Personal information
- Native name: Ақжүрек Достықұлы Таңатаров;
- Full name: Akzhurek Dostykuly Tanatarov
- Nationality: Kazakhstan
- Born: 15 August 1985 (age 40) Alma-Ata, Kazakh SSR, Soviet Union
- Height: 170 cm (5 ft 7 in)

Sport
- Country: Kazakhstan
- Sport: Wrestling
- Weight class: 66-70 kg
- Event: Freestyle
- Club: national team of Kazakhstan

Medal record
Men's freestyle wrestling
Representing Kazakhstan
Olympic Games
| Bronze medal – third place | 2012 London | 66 kg |
World Championships
| Bronze medal – third place | 2017 Paris | 70 kg |
Asian Championships
| Gold medal – first place | 2017 New Delhi | 70 kg |

= Akzhurek Tanatarov =

Kazakh freestyle wrestler

Akzhurek Dostykuly Tanatarov (Ақжүрек Достықұлы Таңатаров; born 3 September 1986) is a Kazakh freestyle wrestler.

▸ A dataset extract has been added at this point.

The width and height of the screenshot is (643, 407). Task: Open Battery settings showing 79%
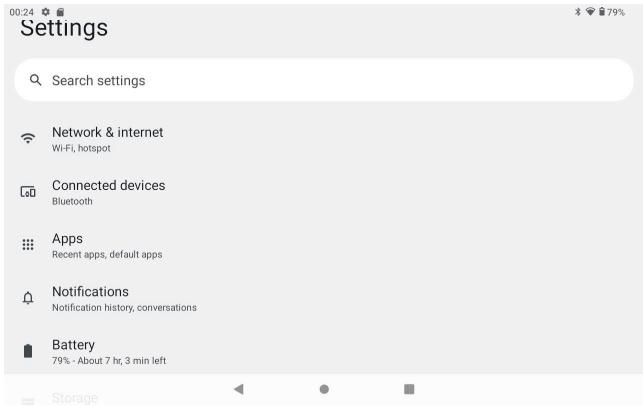[324, 351]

At the 2012 Summer Olympics he was defeated in the semifinal round of the 66 kg freestyle event by Sushil Kumar of India. Kumar, who was beaten in the final by Japan's Tatsuhiro Yonemitsu after losing the first two rounds, had entered the final amid some controversy. The Kazakh athlete claimed Kumar had bitten his ear, which was denied by the latter.

Tanatarov won a bronze medal in the repechage round, beating Ramazan Şahin in his bronze medal match.